Trick is to maximise income. Oldest dc will be going to school soon, the youngest is.noy far off. Muddle through and work as much as possible until in school and see how you can both work full time.

maddening · 18/06/2021 13:10

Ps all wages should go in a pot imo in your situation, you are providing the stable income and sometimes making up his shortfalls, if he is not working full time it is ridiculous that you are skint and he has savings

LemonSwan · 18/06/2021 13:23

@GiantToadstool

Honestly I am not trying to make OP feel bad or boast about 'how great my life is going'. I wouldnt have mentioned it if you didnt say 'I was minimising'. Its fucking gruelling. But its necessary because when you work for yourself its a perpetual cycle of peaks and valleys of income. No matter how much you earn its not reliable unless you have a big lump of retained earnings to fall back on in quiet times.

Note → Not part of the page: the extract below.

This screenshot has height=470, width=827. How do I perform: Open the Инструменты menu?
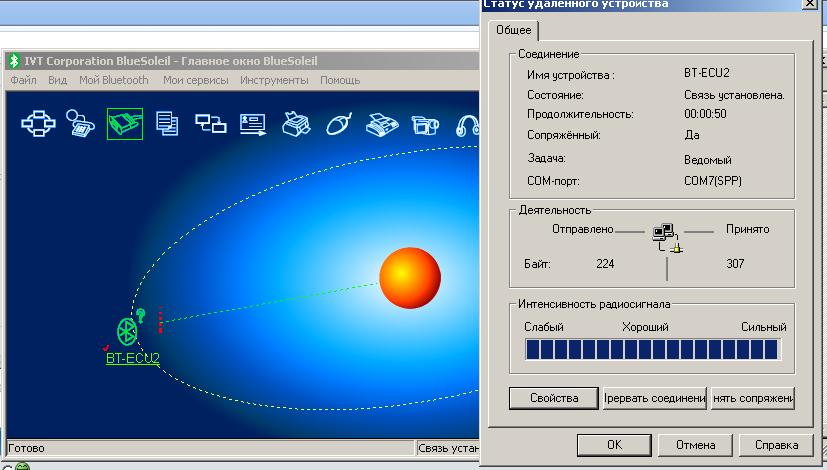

Op doesn't have this - we are working on it but we don't feel we have enough either. Thats why we keep working in employment and don't go full time working for ourselves. I don't know if I will ever have enough to quit employment.

And yes to the childcare. Its an issue. I am assuming its either part time hours if they can take advantage of the free childcare for x days. Evening or weekend work until they can. OP will have to help with the packing/ enquiries/ etc. also.

The only way out of this is more money and its not going to be easy. Its going to be hard and a team effort.

GiantToadstool · 18/06/2021 13:25

Really? They have a higher than average family income. I honestly think the issue is the spending and the relationship between the 2 of them and where the money is going.

MiddlesexGirl · 18/06/2021 20:08

Definitely what @GiantToadstool has said.
The DP needs to be putting any excess money into paying off thr debt, not building up more savings or spending it. And they should be working out a more equitable arrangement for paying rent and bills rather than OP paying yhr majority and having to go cap in hand if she doesn't have enough.

Do pay off some of the debt with the existing savings, investigate 0% credit cards or consolidating the debt with a loan. Don't spend anything more on holidays, furniture or non-essentials until you are debt free. With your income it really shouldn't take very long .... and short term pain for long term gain.

You really don't need to do anything more than this if you are currently managing repayments.